Manuel Olivares, coordinator of the Guerrerense Network of Human Rights Organizations, told reporters that parents are debating how to proceed with the search.
“The parents did not like how it took place, because there is no seriousness, there is no investigation,” he said.
After blocking the highway with buses for several hours, the protesters freed the road after Mexican federal officials agreed to meet with parents yesterday. Officials say they hope that the 43 students will turn up alive, like a dozen others who reappeared after apparently going into hiding.
The parents are holding out hope, but some fear for the worst in a nation where an estimated 80,000 people have been killed in drug-related violence since 2006. Another estimated 22,000 people are missing.

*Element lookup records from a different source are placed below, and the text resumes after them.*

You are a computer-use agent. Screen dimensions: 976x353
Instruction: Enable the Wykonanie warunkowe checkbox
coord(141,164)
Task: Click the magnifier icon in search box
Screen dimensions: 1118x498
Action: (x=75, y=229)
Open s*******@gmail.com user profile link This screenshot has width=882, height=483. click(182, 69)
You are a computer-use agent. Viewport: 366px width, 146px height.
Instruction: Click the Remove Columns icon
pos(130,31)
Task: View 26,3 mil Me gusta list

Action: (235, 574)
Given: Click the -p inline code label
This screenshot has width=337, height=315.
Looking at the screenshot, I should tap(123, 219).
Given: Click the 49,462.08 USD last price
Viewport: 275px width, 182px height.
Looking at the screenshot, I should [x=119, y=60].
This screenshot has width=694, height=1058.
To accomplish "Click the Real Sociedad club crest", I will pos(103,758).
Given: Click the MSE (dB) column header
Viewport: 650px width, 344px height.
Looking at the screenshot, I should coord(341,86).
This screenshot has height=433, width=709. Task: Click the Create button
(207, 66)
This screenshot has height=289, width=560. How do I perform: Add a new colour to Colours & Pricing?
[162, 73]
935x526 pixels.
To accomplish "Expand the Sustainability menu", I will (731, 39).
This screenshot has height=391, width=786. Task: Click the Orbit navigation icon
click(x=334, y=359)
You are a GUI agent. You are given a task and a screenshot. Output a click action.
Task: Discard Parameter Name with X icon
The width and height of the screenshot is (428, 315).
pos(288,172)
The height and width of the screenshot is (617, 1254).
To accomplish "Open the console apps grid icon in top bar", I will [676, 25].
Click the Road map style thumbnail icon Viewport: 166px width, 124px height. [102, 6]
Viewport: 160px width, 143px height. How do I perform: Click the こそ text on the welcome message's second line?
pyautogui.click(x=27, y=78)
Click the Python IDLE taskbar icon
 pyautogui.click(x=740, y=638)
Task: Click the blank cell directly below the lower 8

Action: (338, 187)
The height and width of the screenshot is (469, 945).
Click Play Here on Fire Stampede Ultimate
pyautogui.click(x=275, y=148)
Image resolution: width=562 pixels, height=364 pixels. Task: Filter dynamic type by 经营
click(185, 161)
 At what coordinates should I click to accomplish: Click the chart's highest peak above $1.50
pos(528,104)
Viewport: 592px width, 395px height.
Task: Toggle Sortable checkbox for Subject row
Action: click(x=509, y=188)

As the protesters marched, Guerrero Governor Angel Aguirre sent 1,600 state workers to help the search in Iguala.
“We will go house-to-house, under orders of Governor Angel Aguirre, until we find these youngsters,” state Secretary of Social Development Beatriz Mojica Morga said.
The Iguala case emerged as the army faced a scandal after eight soldiers were detained by the military over the killing of 22 drug suspects.
Authorities originally said the suspects died in a shootout, but a witness said that the soldiers executed 21 people, including her 15-year-old daughter, after a shootout.
The army held eight soldiers over the killings in Tlatlaya, a town south of Mexico City. Civilian prosecutors plan to charge three of them with homicide.
An estimated 25,000 people marched in Mexico City to mark the 46th anniversary of the Tlatelolco Square Massacre, in which soldiers killed dozens of student protesters 10 days before the capital hosted the 1968 Olympic Games.
Protesters in the capital also denounced the Iguala and Tlatlaya cases, saying that — as with Tlatelolco — they took place under the long-ruling Institutional Revolutionary Party (PRI).
“The same story repeats itself. It does not surprise anybody that it is the same PRI. The same who killed dozens of students in cold blood in Tlatelolco is the same that shows indifference over the disappearance of the students in Guerrero,” 41-year-old public worker Rosa Icela said.